We are propelled by conviction
I have yet to meet an AIA member who does not care profoundly about what is designed, built, taught and thought. We appear to hold a very strong shared conviction about the critical importance of good design at all scales, the importance of the deployment of our knowledge and skill, of good procurement, good policy and good thinking. This shared conviction is an extraordinary resource, a kind of motor room for a large volunteer effort on committees, juries and elected
We are increasingly diverse, but connected by ideas
Our profession is much more diverse than it was when I graduated. This seems to be related to a wider range of career pathways taken by architecture graduates. While ‘traditional’ practice still occupies a big part of our profession, many of us now work as clients, in education, government, heritage, as project or development managers, and in public life. Some of us are reinventing careers and practice to align with newer values and ways of working. Again, there is a common tissue here; amongst this diversity, we are connected by a keen sense of guardianship of our places, of the public dimension of architecture, and urban design and city making.
We feel embattled
Our awards program shows a profession that remains creatively strong. Yet many of us feel embattled: by commercial pressures, low fees, compressed timeframes, increasingly complex regulatory environments, and poor procurement settings. We feel that these day-to-day obstacles get in the way of us doing more, contributing more, in meaningfully shaping cities, bringing the benefits of considered design and development to our clients, to the public at large, increasing the value of the huge costs of building.
We want change
Members come to the Institute for many practical reasons: collegiality, learning, advocacy, maintaining professional skills. But beyond that I have observed a real drive for change.
While we don’t all want the same change, common themes recur: we want remuneration commensurate with our level of skill, improved procurement of our services, better and more diverse career pathways, equity in our workplaces. We want lively communities of interest, lifelong learning, useful and meaningful dialogue with one another. We want more influence on government policies and regulation that impact our work, and we want to help clients better understand the value we bring. We want to be able to create places that are climate and nature-positive, more affordable housing that creates strong communities, and built in climate resilience. We want to empower First Nations voices in design, and protect places of cultural and historical significance. We want to be able to make imaginative, place-responsive architecture and urban design that delivers real public benefit. We want an Institute that works with us on these projects of change.
We work from a strong base
This year has given me greater insight into the sheer amount of good work and goodwill across the Institute, and the weight of effort that goes into the change-making projects described above. Our staff and executive are incredible – hardworking, dedicated, working very long hours at a high level of skill.
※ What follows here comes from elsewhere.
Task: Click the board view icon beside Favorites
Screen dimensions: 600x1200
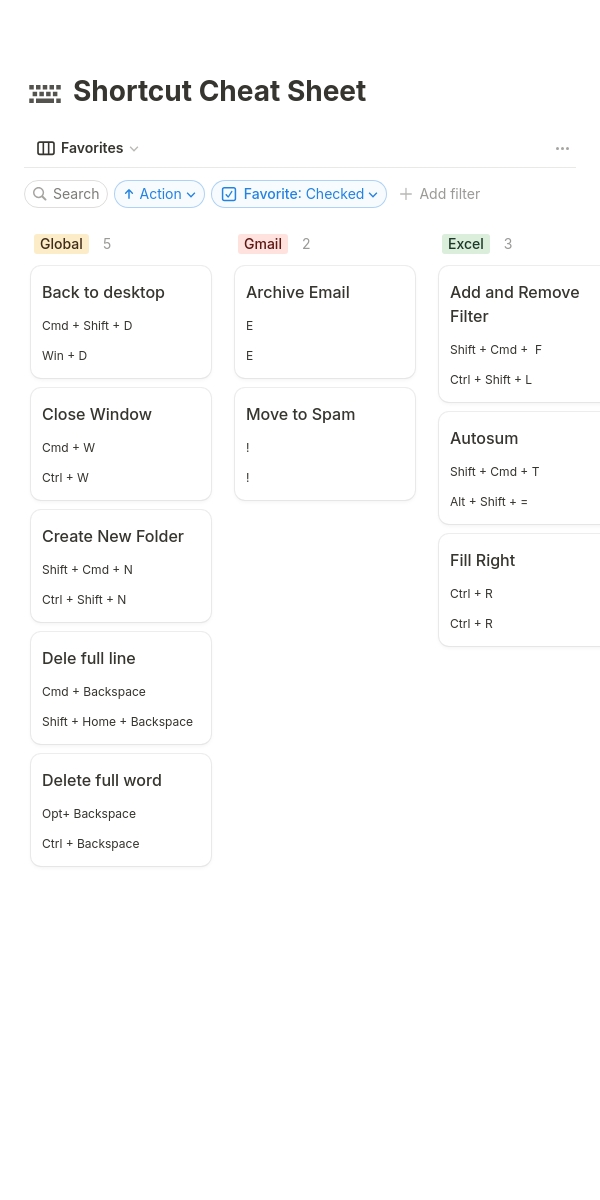Action: pyautogui.click(x=46, y=148)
Despite increasing pressures on practice and personal lives, members, committees, working groups, juries, and elected representatives work tirelessly on projects, on advancing architecture many on the ‘projects of change’ described above.
How the Institute fits
For a life in architecture, the Institute is not just about how we sustain ourselves professionally, but how we work together to change the settings for architecture – how we ‘unfence’ our profession and our diverse paths through it.
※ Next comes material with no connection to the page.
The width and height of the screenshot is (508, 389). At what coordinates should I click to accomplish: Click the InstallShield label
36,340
I’ve found that the Institute name opens doors. When a door opens, we have to step through it with something interesting and genuinely useful to say. This year Governments, other peak bodies, allied professions, and the media have wanted to hear what we have to say about housing, city making opportunities associated with the Olympics (sadly our State Government has heard but not heeded our advice about delivery) policy, procurement, climate resilience and more. When we advocate clearly in the public interest, we are listened to.
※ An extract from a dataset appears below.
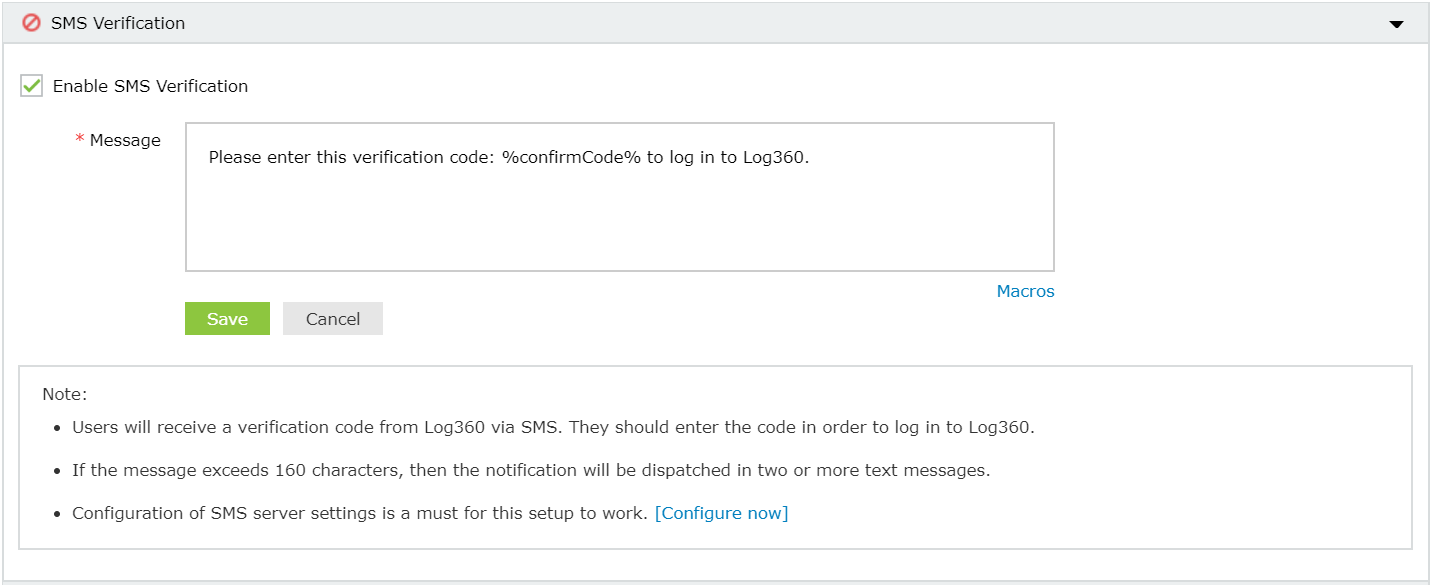Disable the Enable SMS Verification checkbox

pos(30,86)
The AIA is a connected system—from members and committees through to councils, the Board and Executive. It’s a human system evolved over time, so not perfect. There is strong collective recognition that we need to be both more impactful and more transparent, and this is a work in progress. But it is an extraordinary system – of knowledge, memory, skill and intellectual firepower. The glue of that system is our shared conviction about the value of what we do.
Thank you to all the outstanding members and staff I’ve worked with this year.
Warmest wishes for Christmas, the New Year and the holiday season.